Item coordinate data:
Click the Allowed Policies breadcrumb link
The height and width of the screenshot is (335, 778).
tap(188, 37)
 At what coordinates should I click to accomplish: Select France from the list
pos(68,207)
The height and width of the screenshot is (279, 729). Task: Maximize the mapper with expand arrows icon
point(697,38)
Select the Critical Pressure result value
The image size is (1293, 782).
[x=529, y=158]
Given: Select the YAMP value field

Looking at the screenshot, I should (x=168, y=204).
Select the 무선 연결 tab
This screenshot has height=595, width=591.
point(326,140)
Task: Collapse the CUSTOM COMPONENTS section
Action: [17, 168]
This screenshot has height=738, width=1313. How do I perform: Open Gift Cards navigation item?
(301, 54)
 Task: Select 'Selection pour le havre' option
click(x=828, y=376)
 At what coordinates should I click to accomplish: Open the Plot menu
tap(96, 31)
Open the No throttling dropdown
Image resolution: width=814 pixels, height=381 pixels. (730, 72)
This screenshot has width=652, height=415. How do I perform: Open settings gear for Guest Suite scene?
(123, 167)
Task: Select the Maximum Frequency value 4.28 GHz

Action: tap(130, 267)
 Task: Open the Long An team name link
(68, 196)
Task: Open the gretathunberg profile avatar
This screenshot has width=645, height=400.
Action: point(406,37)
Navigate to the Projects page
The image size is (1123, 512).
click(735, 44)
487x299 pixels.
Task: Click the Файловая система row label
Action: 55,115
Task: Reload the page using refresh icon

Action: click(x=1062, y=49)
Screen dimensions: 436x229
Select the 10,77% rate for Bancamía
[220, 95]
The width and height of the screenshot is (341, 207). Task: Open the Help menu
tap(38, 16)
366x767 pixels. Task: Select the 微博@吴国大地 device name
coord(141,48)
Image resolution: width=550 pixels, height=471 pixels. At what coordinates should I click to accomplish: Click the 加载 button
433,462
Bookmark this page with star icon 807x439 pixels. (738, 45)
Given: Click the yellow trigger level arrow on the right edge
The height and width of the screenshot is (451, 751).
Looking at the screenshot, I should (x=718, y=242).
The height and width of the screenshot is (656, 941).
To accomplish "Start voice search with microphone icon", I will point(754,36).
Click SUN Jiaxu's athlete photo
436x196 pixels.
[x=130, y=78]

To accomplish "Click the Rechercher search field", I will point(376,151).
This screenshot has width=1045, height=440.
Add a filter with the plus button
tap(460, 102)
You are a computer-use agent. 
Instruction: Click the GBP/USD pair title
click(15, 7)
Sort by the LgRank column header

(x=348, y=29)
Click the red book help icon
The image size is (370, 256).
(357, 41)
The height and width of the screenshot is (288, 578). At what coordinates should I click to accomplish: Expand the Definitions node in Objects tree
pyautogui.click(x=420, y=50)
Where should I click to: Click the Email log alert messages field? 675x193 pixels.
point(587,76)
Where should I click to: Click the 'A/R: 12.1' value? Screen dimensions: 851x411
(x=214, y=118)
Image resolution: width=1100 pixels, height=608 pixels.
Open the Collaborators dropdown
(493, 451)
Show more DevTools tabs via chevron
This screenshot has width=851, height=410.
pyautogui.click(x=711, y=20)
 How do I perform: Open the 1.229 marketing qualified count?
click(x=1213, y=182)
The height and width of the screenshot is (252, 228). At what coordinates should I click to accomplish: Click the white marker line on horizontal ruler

Problem requirements: Copy every one of the lines above verbatim, from first to last.

Task solution:
Click the Allowed Policies breadcrumb link
The height and width of the screenshot is (335, 778).
tap(188, 37)
 At what coordinates should I click to accomplish: Select France from the list
pos(68,207)
The height and width of the screenshot is (279, 729). Task: Maximize the mapper with expand arrows icon
point(697,38)
Select the Critical Pressure result value
The image size is (1293, 782).
[x=529, y=158]
Given: Select the YAMP value field

Looking at the screenshot, I should (x=168, y=204).
Select the 무선 연결 tab
This screenshot has height=595, width=591.
point(326,140)
Task: Collapse the CUSTOM COMPONENTS section
Action: [17, 168]
This screenshot has height=738, width=1313. How do I perform: Open Gift Cards navigation item?
(301, 54)
 Task: Select 'Selection pour le havre' option
click(x=828, y=376)
 At what coordinates should I click to accomplish: Open the Plot menu
tap(96, 31)
Open the No throttling dropdown
Image resolution: width=814 pixels, height=381 pixels. (730, 72)
This screenshot has width=652, height=415. How do I perform: Open settings gear for Guest Suite scene?
(123, 167)
Task: Select the Maximum Frequency value 4.28 GHz

Action: tap(130, 267)
 Task: Open the Long An team name link
(68, 196)
Task: Open the gretathunberg profile avatar
This screenshot has width=645, height=400.
Action: point(406,37)
Navigate to the Projects page
The image size is (1123, 512).
click(735, 44)
487x299 pixels.
Task: Click the Файловая система row label
Action: 55,115
Task: Reload the page using refresh icon

Action: click(x=1062, y=49)
Screen dimensions: 436x229
Select the 10,77% rate for Bancamía
[220, 95]
The width and height of the screenshot is (341, 207). Task: Open the Help menu
tap(38, 16)
366x767 pixels. Task: Select the 微博@吴国大地 device name
coord(141,48)
Image resolution: width=550 pixels, height=471 pixels. At what coordinates should I click to accomplish: Click the 加载 button
433,462
Bookmark this page with star icon 807x439 pixels. (738, 45)
Given: Click the yellow trigger level arrow on the right edge
The height and width of the screenshot is (451, 751).
Looking at the screenshot, I should (x=718, y=242).
The height and width of the screenshot is (656, 941).
To accomplish "Start voice search with microphone icon", I will point(754,36).
Click SUN Jiaxu's athlete photo
436x196 pixels.
[x=130, y=78]

To accomplish "Click the Rechercher search field", I will point(376,151).
This screenshot has width=1045, height=440.
Add a filter with the plus button
tap(460, 102)
You are a computer-use agent. 
Instruction: Click the GBP/USD pair title
click(15, 7)
Sort by the LgRank column header

(x=348, y=29)
Click the red book help icon
The image size is (370, 256).
(357, 41)
The height and width of the screenshot is (288, 578). At what coordinates should I click to accomplish: Expand the Definitions node in Objects tree
pyautogui.click(x=420, y=50)
Where should I click to: Click the Email log alert messages field? 675x193 pixels.
point(587,76)
Where should I click to: Click the 'A/R: 12.1' value? Screen dimensions: 851x411
(x=214, y=118)
Image resolution: width=1100 pixels, height=608 pixels.
Open the Collaborators dropdown
(493, 451)
Show more DevTools tabs via chevron
This screenshot has width=851, height=410.
pyautogui.click(x=711, y=20)
 How do I perform: Open the 1.229 marketing qualified count?
click(x=1213, y=182)
The height and width of the screenshot is (252, 228). At what coordinates should I click to accomplish: Click the white marker line on horizontal ruler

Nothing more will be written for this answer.